Forex Market Volatility

Filed under: Learn Forex Trading |

Screen shot 2013-06-10 at 10.07.31Sometimes, the forex markets become volatile – so volatile that they become virtually unplayable and trading becomes more akin to gambling. So what should you do when the markets become volatile? I say… “Step aside”. There is no point trying to find setups when the markets are up and down, spiking and crashing, rising and falling again with no apparent pattern. This can happen during world news events (such as the tsunami in Japan a few years ago), which can sometimes affect the economic outlook. During such events, the average true range of candles become larger, but this is often difficult to spot because charts tend to adapt to this and be presented in a way that looks ‘normal’. What I mean by this is that you can only see the extreme volatility present if you zoom out and compare the current candles to previous ones.

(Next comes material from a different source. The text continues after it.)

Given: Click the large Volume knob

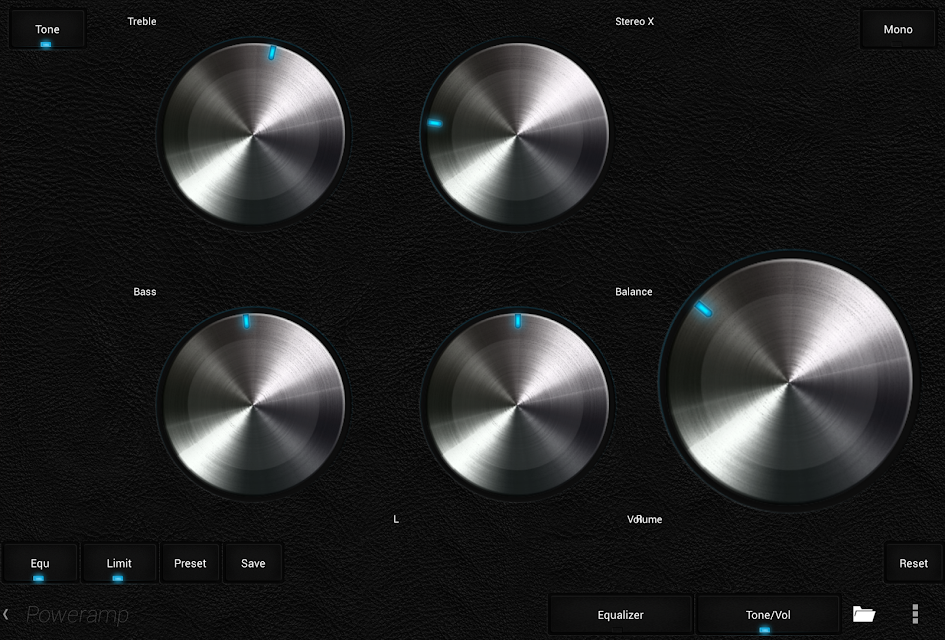Looking at the screenshot, I should 788,381.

During extreme market volatility, it becomes difficult to find high probability price action setups, and support/resistance levels tend to hold less weight. In effect, our market edge is lost, and as such, it is better to stand aside – even if you do find a textbook setup. During volatile events, stop losses can more easily be taken out with wild swings in the market, and in extreme cases, your stop loss might actually be gapped past (which could result in big losses).


Of course, a little volatility can make for some good, profitable trades. However, it is the extreme volatility that I stay away from, and this should be reiterated. During extreme volatility, charts start to look extremely messy and without pattern. Fortunately, this is usually quite easy to spot, and as mentioned, you can check the levels of volatility simply by zooming out on your chart and comparing the current conditions to past conditions.